* Tujuan Tugas *
1. Jawab pertanyaan berikut berdasarkan teks tentang Idul Fitri di bawah.
(a) Ibadah Ramadan apa saja yang disebutkan seyogianya tidak hanya ditunaikan selama Ramadan berlangsung?
(b) Apa arti "uswah hasanah" menurut teks itu?
(c) Penyatuan apa yang akan dilakukan insan bertakwa ketika merayakan Idul Fitri?
2. Lanjutkan teks tentang Idul Fitri di bawah, mulai setelah kalimat terakhirnya.

* Teks Pilihan *
========================

Selain itu, konteks lain dari Idul Fitri adalah mengaktualisasikan kembali dari ibadah yang telah ditunaikan selama Ramadan ke dalam bingkai kehidupan sehari-hari. Mulai puasa, salat tarawih, tadarus Al-Qur’an, infak dan sedekah seyogianya tidak hanya ditunaikan pada Ramadan berlangsung. Akan tetapi, hal itu diteruskan berikutnya dengan kesungguhan diri agar mampu membawa dampak dan transformasi bagi kehidupan kini dan di masa depan.
“Setiap muslim yang berpuasa dan tunai puasanya dengan berbuka di hari 1 Syawal 1444 Hijriah maka bagaimana nilai-nilai puasa dan seluruh rangkaian ibadah lainnya diaktualisasikan di dalam kehidupan. Insan yang bertakwa harus menjadi manusia terbaik dalam jiwa, pikiran, dan tindakan sebagai insan uswah hasanah (teladan terbaik) sekaligus menjadi ihsan kepada sesama dan lingkungan,” katanya.
Menjadi insan bertakwa maka akan selalu menjalankan perintah Allah menjauhi larangannya dan membuahkan kesalehan bagi kehidupan diri keluarga masyarakat bangsa dan kemanusiaan semesta. Ketika merayakan Idul Fitri, insan bertakwa niscaya dengan ketakwaannya itu akan melakukan penyatuan ukhuwah (persaudaraan) sehingga dapat menyatukan umat dan membawa kemajuan dalam hidup yang berlandaskan nilai-nilai luhur agama, kemanusiaan, dan kemasyarakatan yang berbuah amal saleh.

========================

* Data Sumber *
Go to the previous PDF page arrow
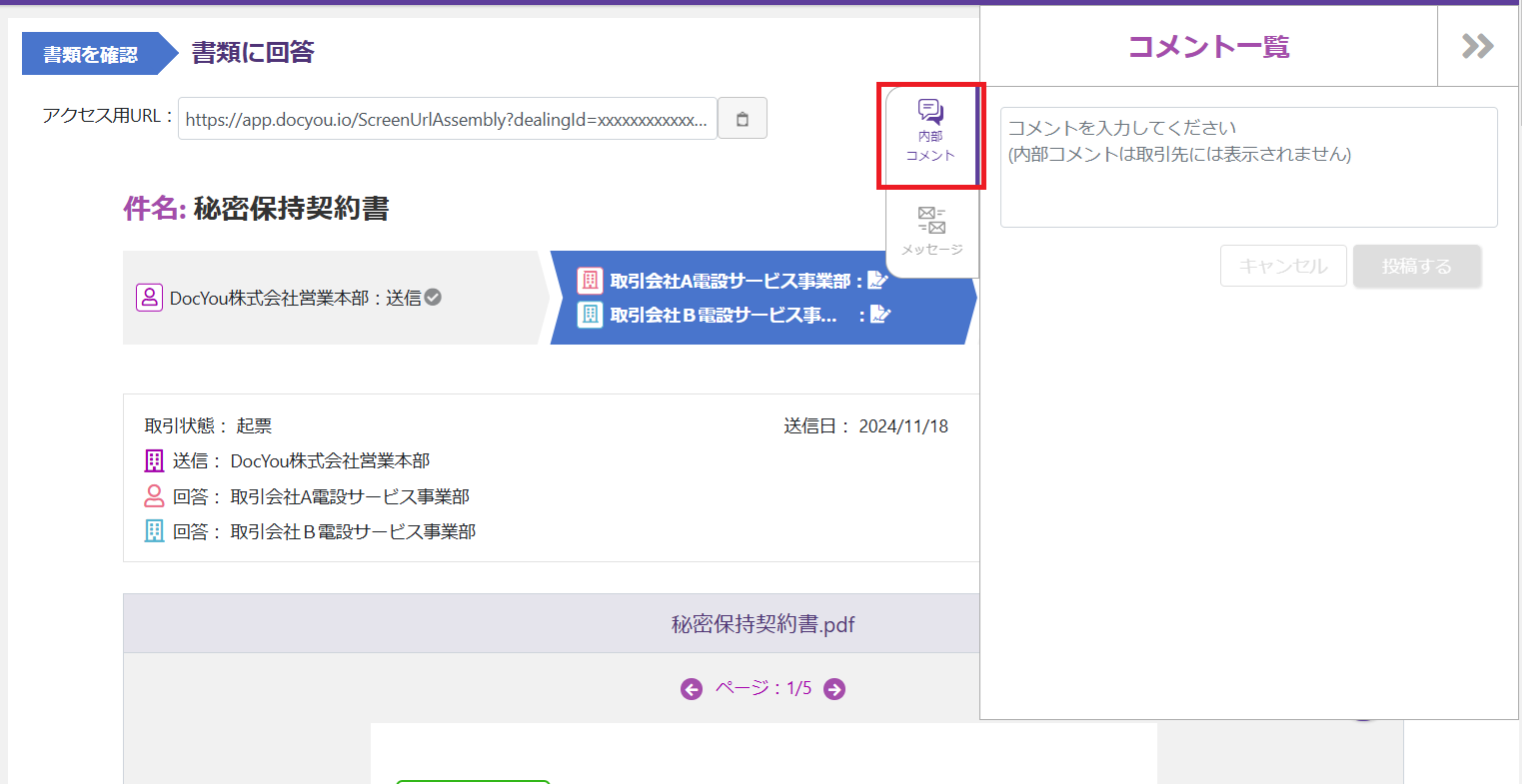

========================

* Jawaban Tertulis *
1.
(a) Puasa, salat tarawih, tadarus Al-Qur’an, infak, dan sedekah.
(b) Teladan terbaik.
(c) Penyatuan ukhuwah (persaudaraan).

2.
“Saya yakin setelah kita berpuasa dan puncaknya beridul fitri kita menjadi insan yang secara kolektif selain berakhlak mulia juga membawa kehidupan yang semakin baik dalam berbagai aspek kehidupan. Umat Islam menjadi baik aqidahnya, ibadahnya, akhlaknya, serta muamalah dunyawiyah sehingga kemudian menjadi Khairu Ummah (umat terbaik). Insyaallah kaum muslimin di manapun berada termasuk di negeri tercinta akan menjadi Insan penebar rahmat bagi semesta alam,” tuturnya.
Haedar menyebut dalam konteks Idul Fitri, lalu lintas kehidupan kebangsaan mesti dijiwai dengan nilai-nilai luhur keadaban yang berbasis pada ajaran agama. Nilai-nilai tersebut diintegrasikan pada nilai-nilai agama, Pancasila, bermasyarakat, dan kebudayaan bangsa.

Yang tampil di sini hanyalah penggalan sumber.